Is it possible to use my (3d printers 12V 20A power supply) in series with 12V unknown amperage pc power supply to gain at least 24V 20A for my printers new hotend?
The PC power supply (-) lead will be connected to the Earth terminal of the AC Mains plug. The other supply may be isolated from the Earth terminal - or may not.
If the (-) terminal of the other supply is in fact connected to the Earth terminal, it's usually pretty easy to open the case and separate the (-) terminal from the Earth terminal.
Then just connect the two supplies in series.

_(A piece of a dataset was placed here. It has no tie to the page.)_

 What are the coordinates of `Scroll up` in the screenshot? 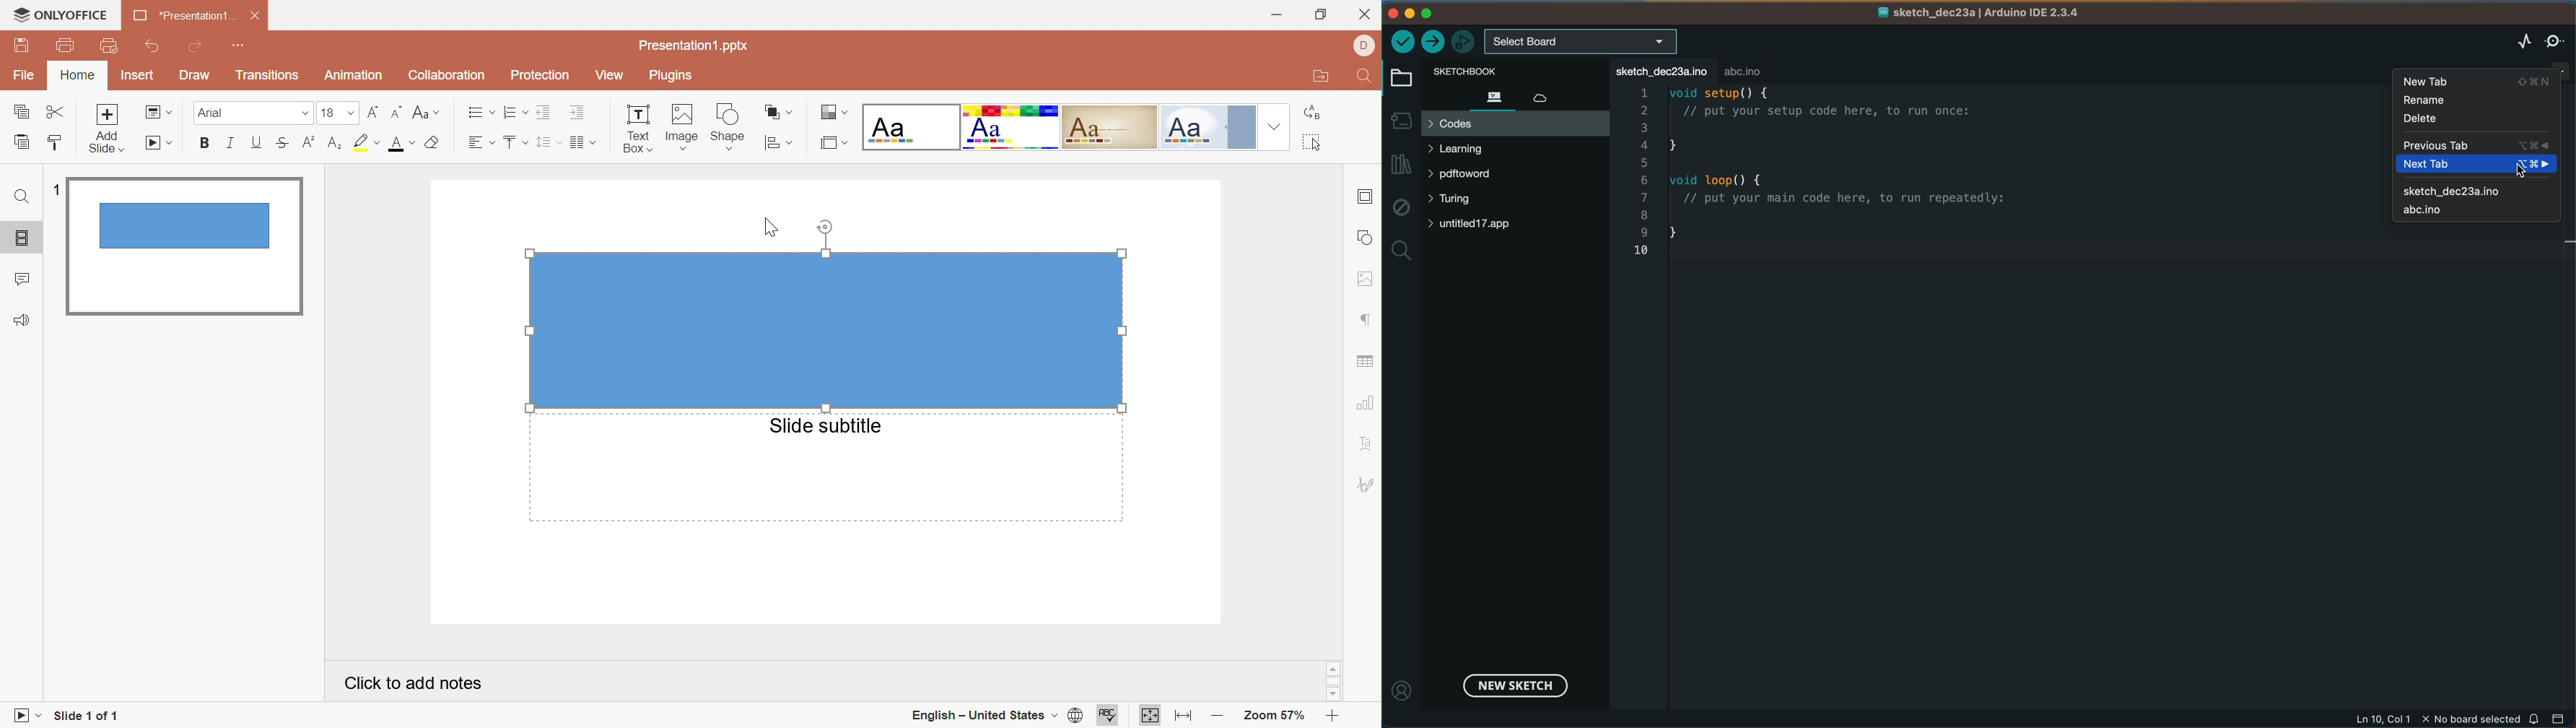 It's located at (1331, 668).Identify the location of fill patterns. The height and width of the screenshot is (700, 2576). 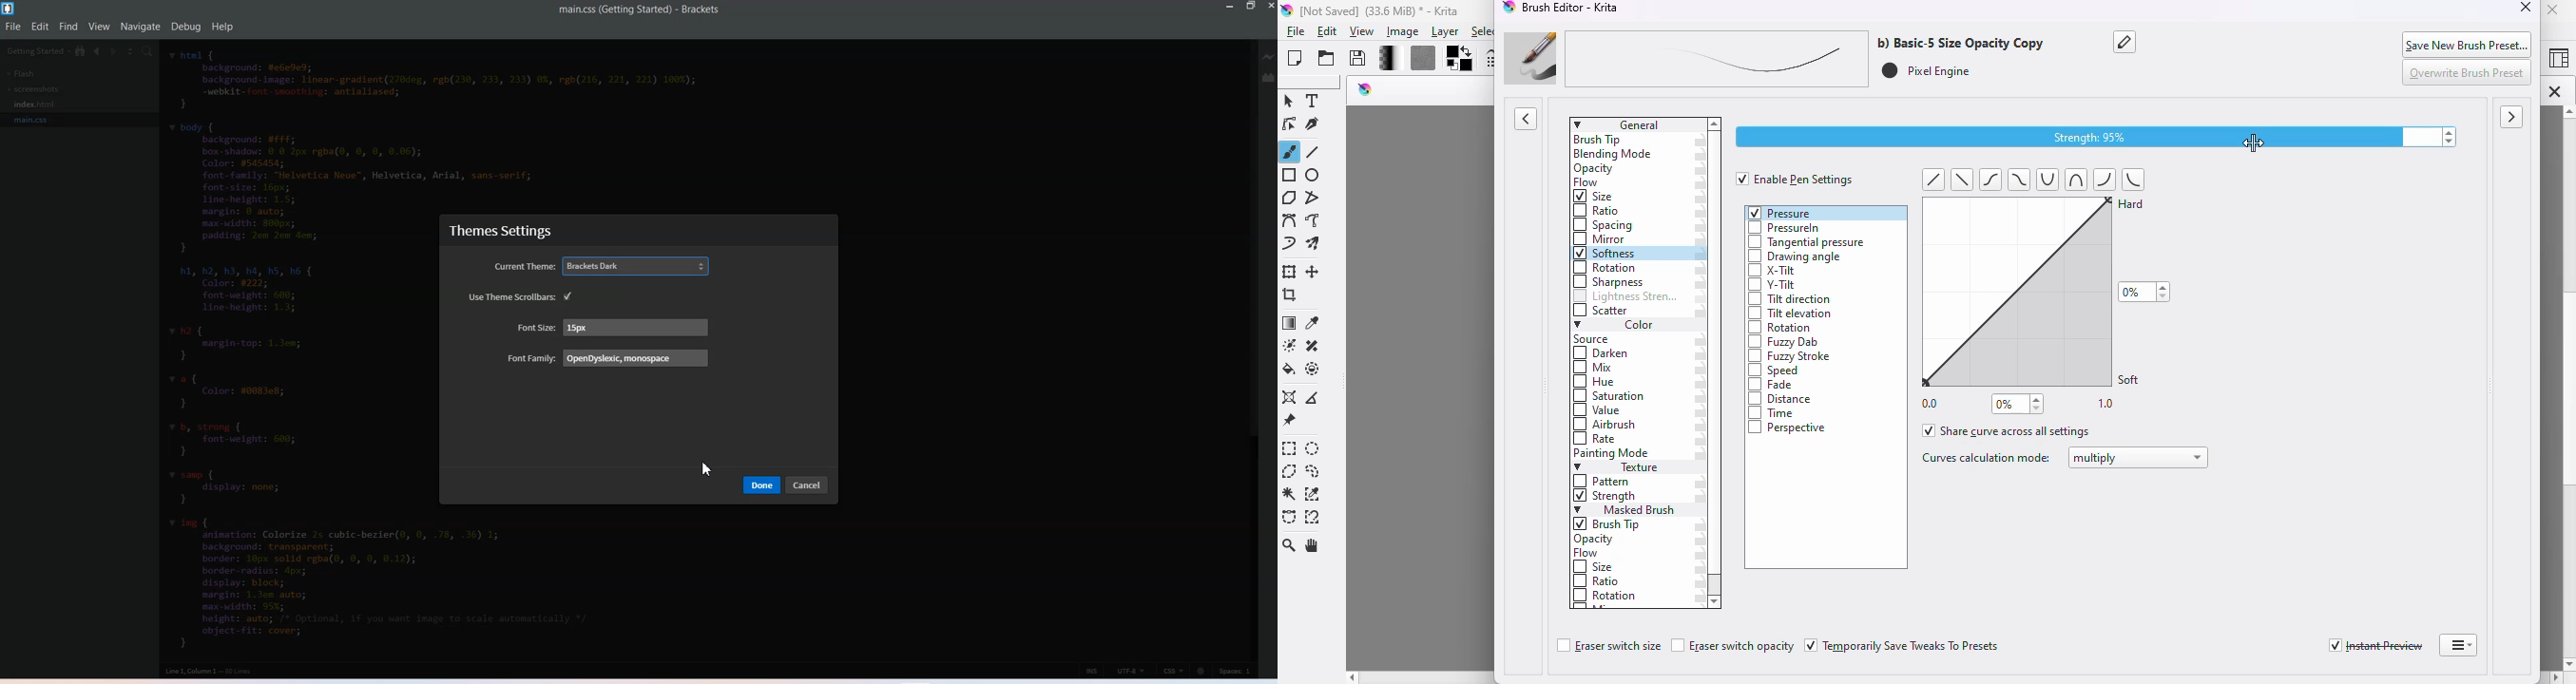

I'd be tempted to install large diodes in anti-parallel with each of the outputs of the power supplies. That is: Cathode to (+), Anode to (-). The diodes should be rated for the full short-current rating of the power supplies.
The purpose of the diodes is to limit the amount of reverse voltage applied to the output of whichever power supply goes into current-limit first.
Can you connect two power supplies in series to add their voltage? Yes, IF at least one of them is FULLY FLOATING, i.e. not referenced anywhere to ground.
Can you use a PC power supply for one of the sources? Seems very doubtful. Virtually all PC power supplies are GROUND referenced and you would have to be very careful to make a ground-referenced power supply the "lower" (0-12V) half of the series string, with the "upper" half (12-24V) being the fully floating supply.
Since we don't know anything about your unidentified existing printer power supply, this seems rather doubtful.
You are not going to get 20 amps out of that arrangement. You will get 24 volts ok, but the current will be equal to the lower of the two, which will only be around 2 or 3 amps, depending on the PC supply.
Check the label on the PC supply to determine how much current you can draw. It might be as high as 18 amps, but might also be under one amp.